▼▼▼

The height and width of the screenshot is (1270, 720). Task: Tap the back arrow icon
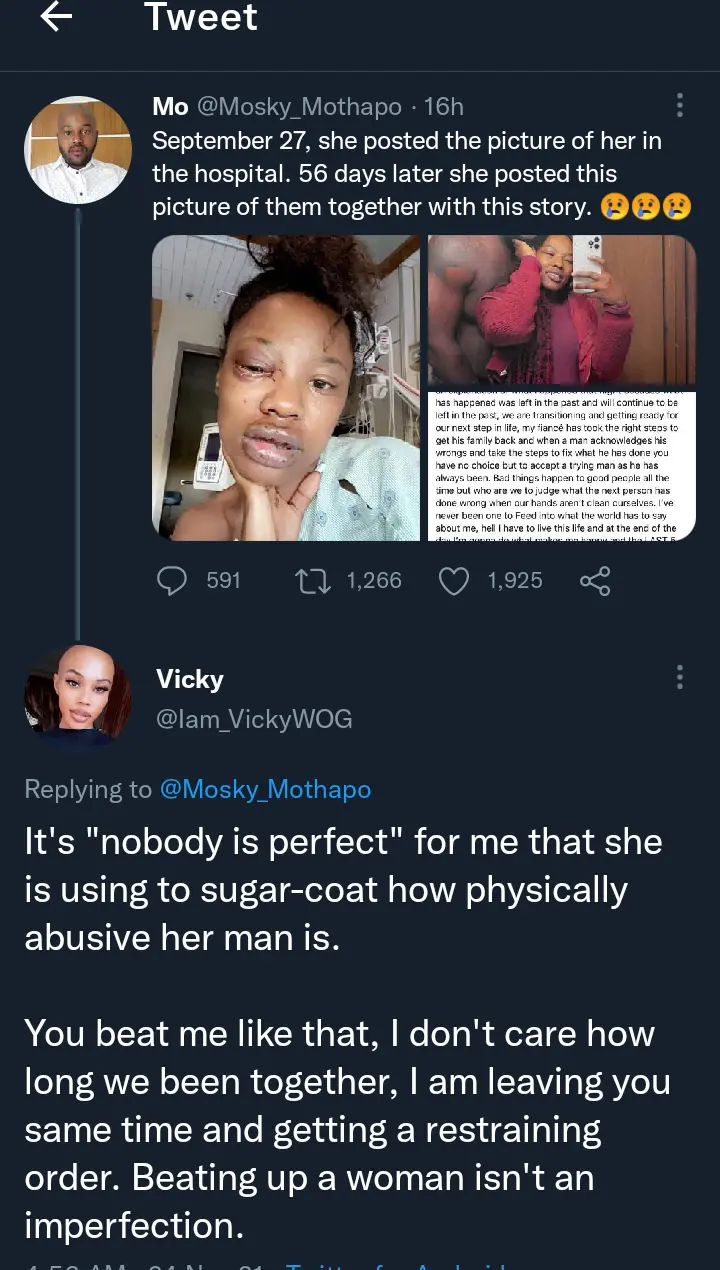[57, 18]
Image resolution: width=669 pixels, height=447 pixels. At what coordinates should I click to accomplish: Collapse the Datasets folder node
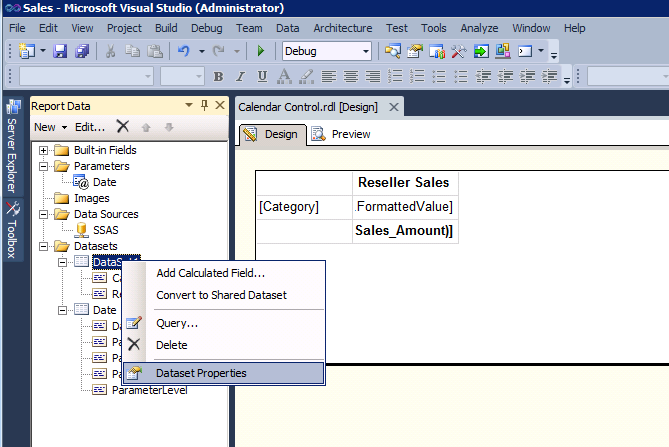tap(44, 246)
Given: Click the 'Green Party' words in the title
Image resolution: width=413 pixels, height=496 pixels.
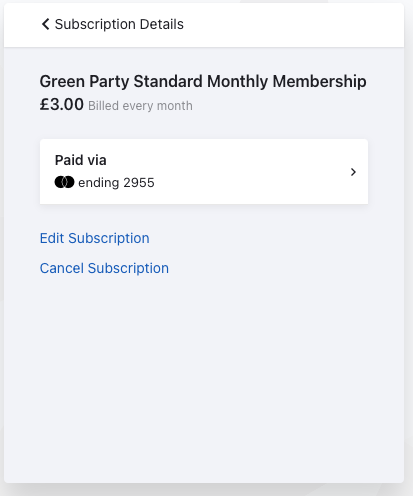Looking at the screenshot, I should coord(84,82).
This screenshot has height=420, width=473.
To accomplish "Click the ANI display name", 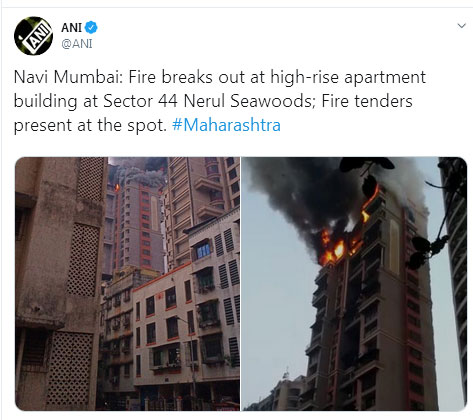I will (x=71, y=27).
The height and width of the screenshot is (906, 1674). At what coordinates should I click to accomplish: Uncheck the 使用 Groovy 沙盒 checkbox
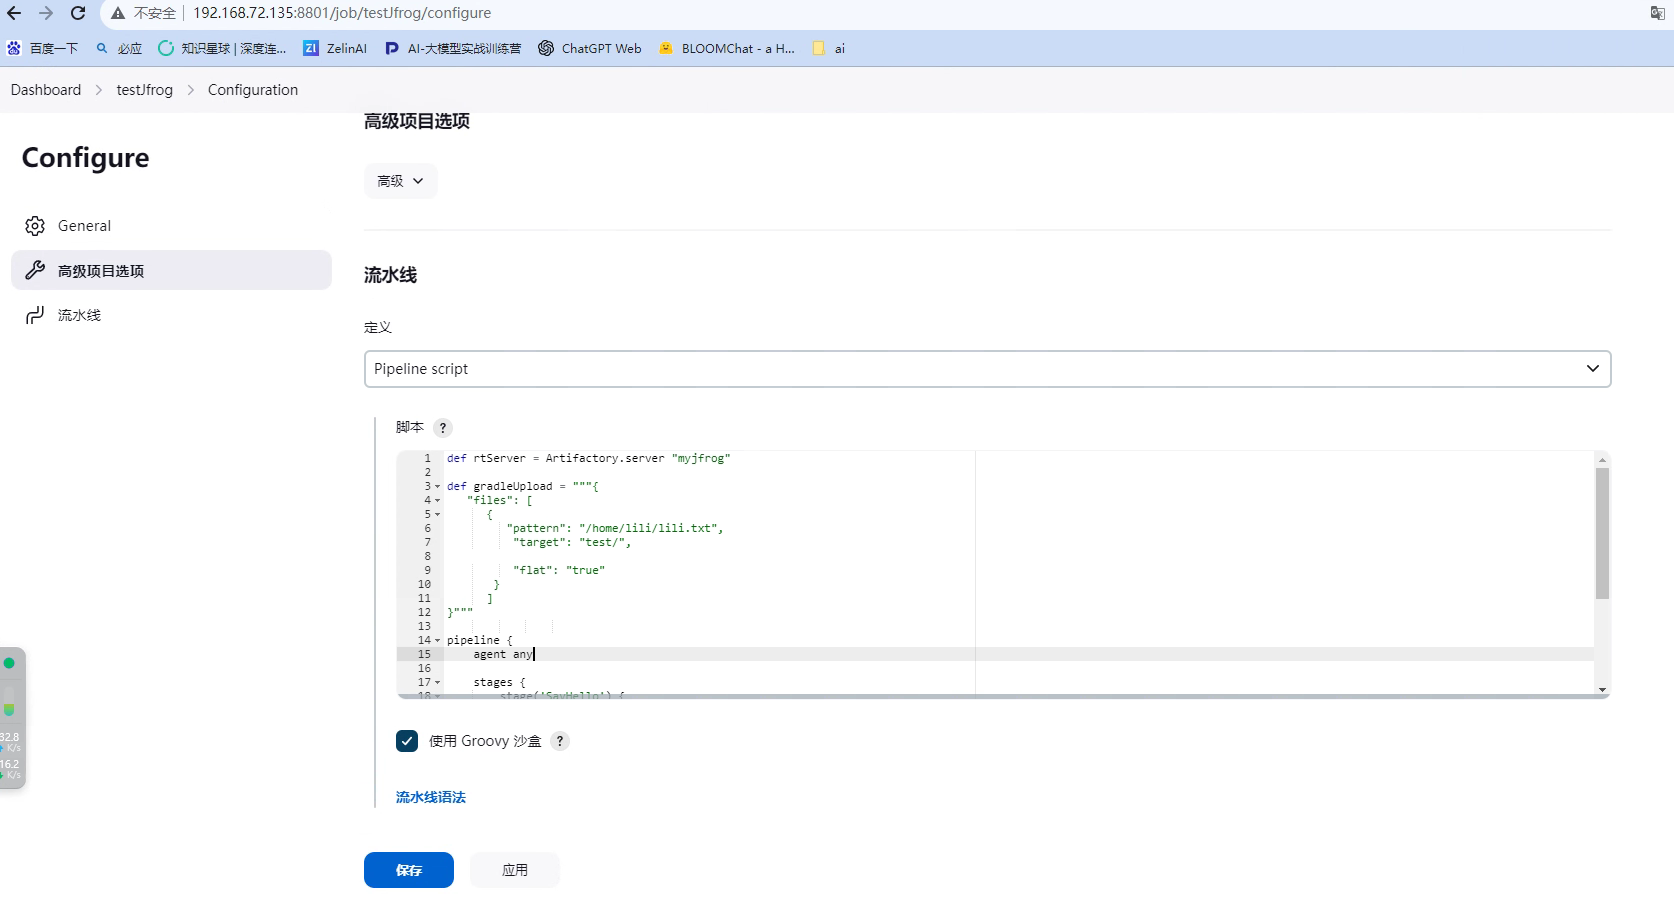coord(406,741)
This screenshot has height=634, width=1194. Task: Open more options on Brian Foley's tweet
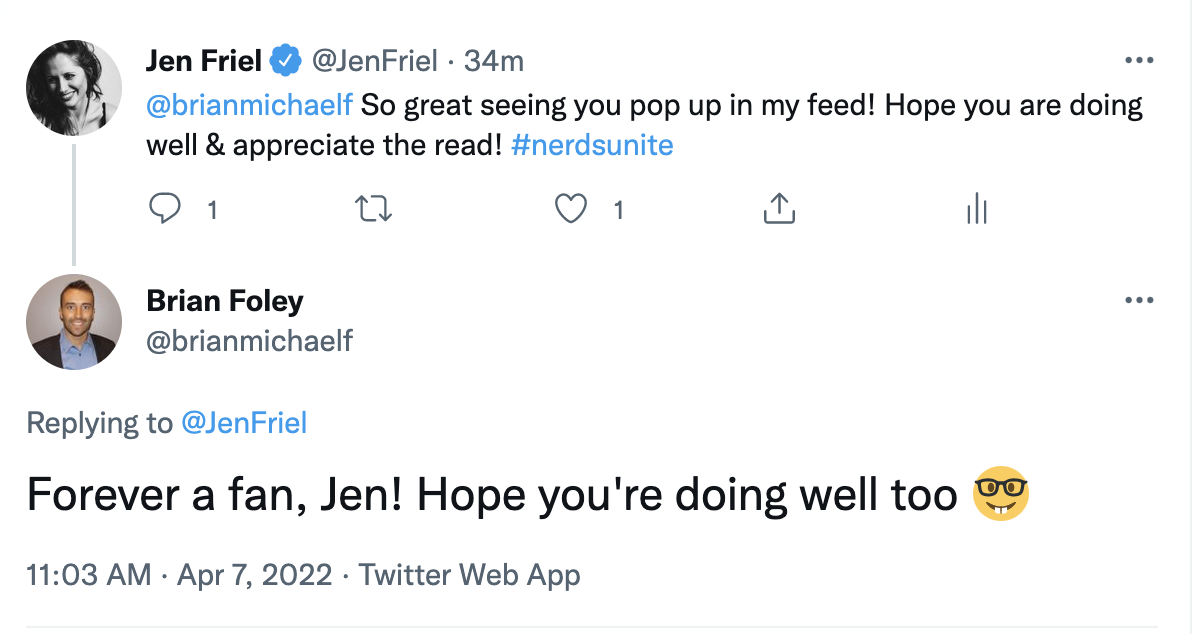(x=1139, y=300)
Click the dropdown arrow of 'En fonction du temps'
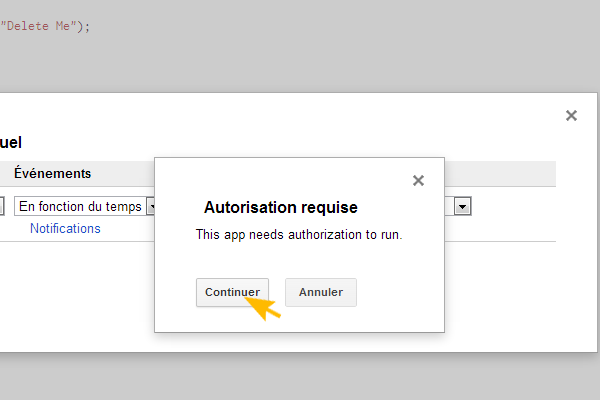This screenshot has height=400, width=600. coord(152,206)
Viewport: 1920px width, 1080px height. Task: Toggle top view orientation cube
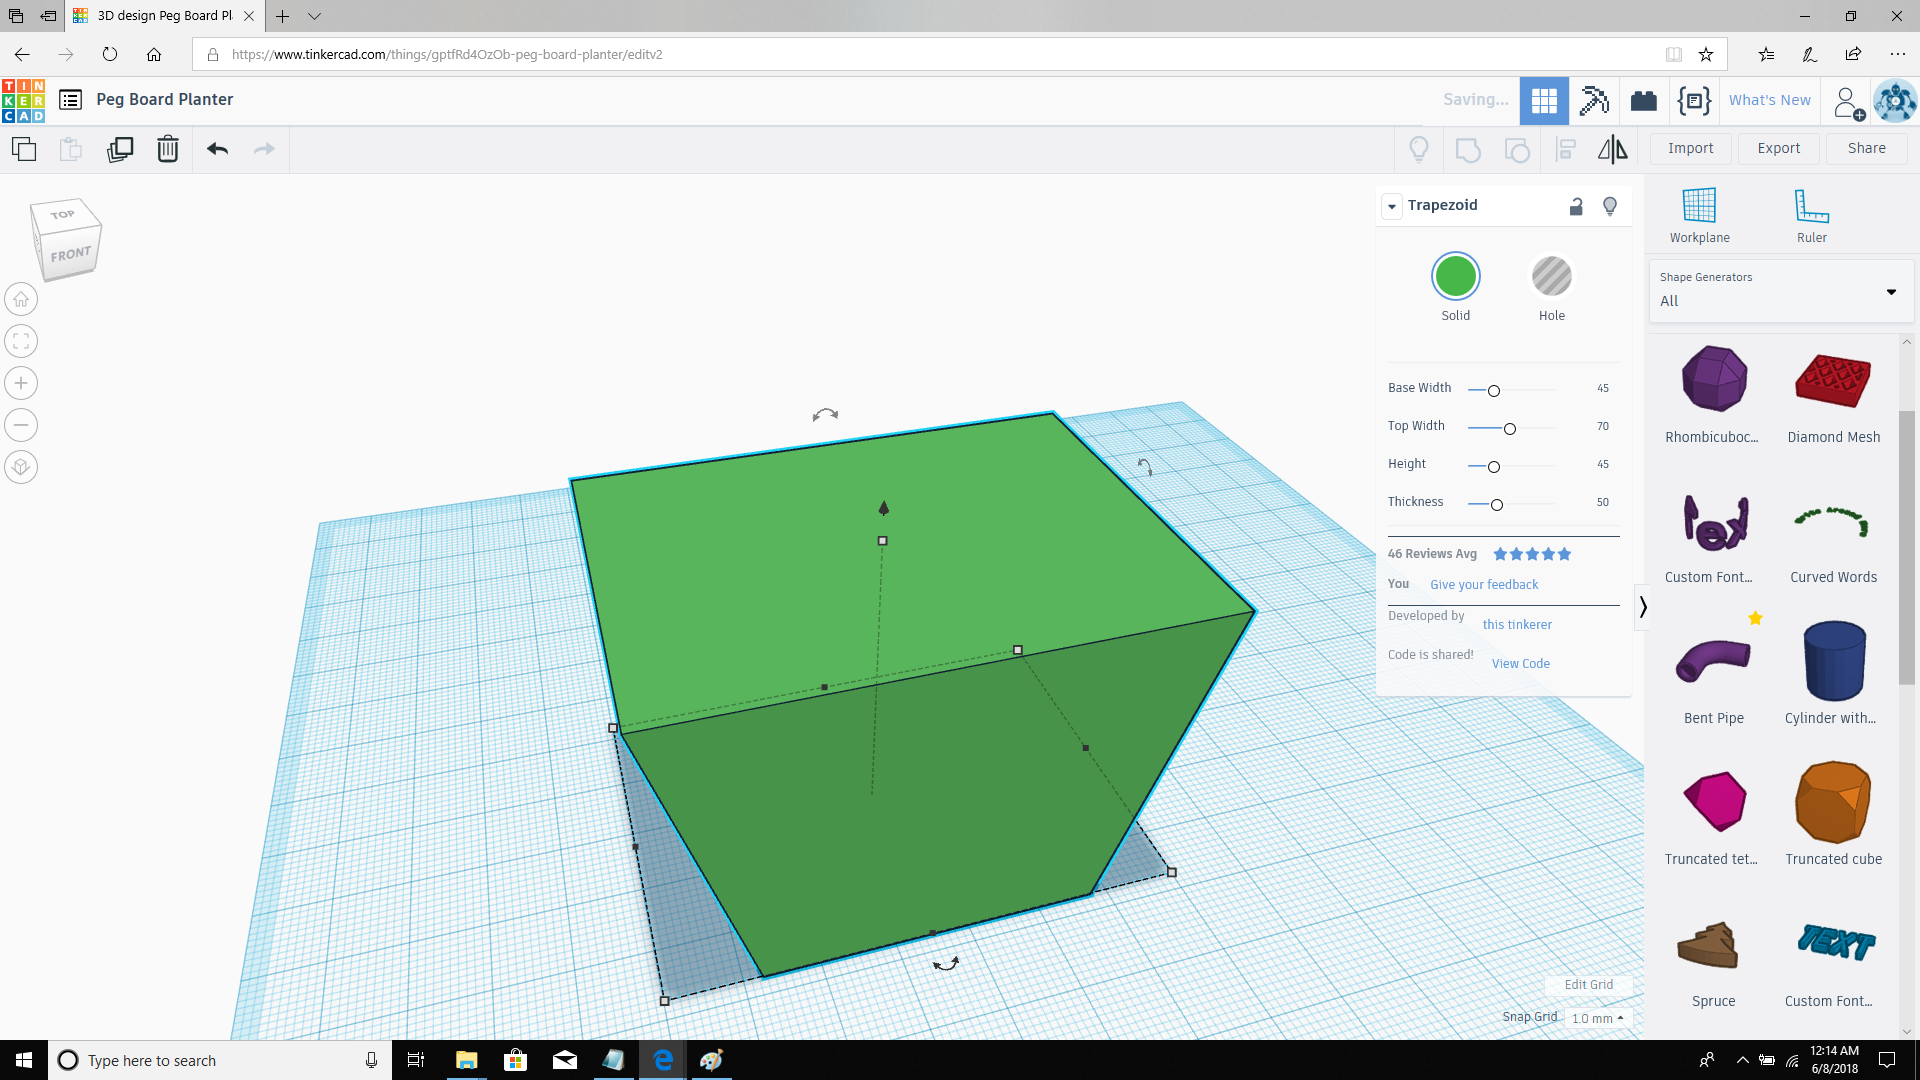62,215
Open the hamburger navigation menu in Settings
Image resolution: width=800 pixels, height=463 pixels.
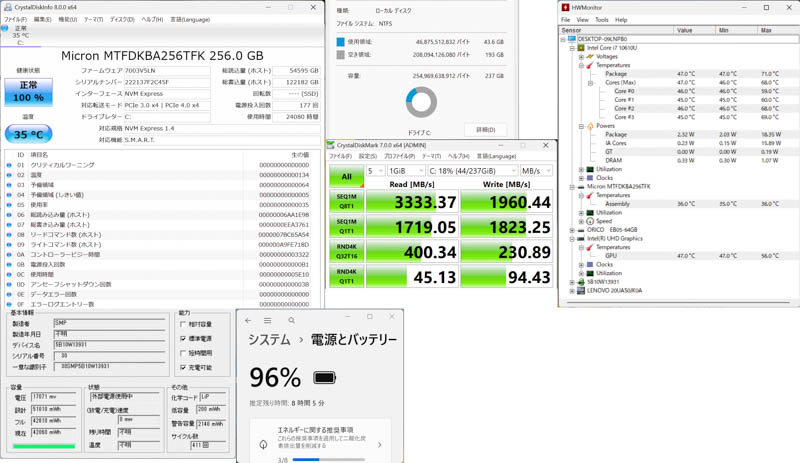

▲▲▲

Starting at the line that contains "Click the dropdown" and continuing through the end of the records, write out the lines as a numbered list, skipping blank lines and leaving out the pictures.

1. Click the dropdown arrow of 'En fonction du temps'
2. This screenshot has height=400, width=600. coord(152,206)
3. Viewport: 1920px width, 1080px height. Task: Toggle top view orientation cube
4. 62,215
5. Open the hamburger navigation menu in Settings
6. Image resolution: width=800 pixels, height=463 pixels.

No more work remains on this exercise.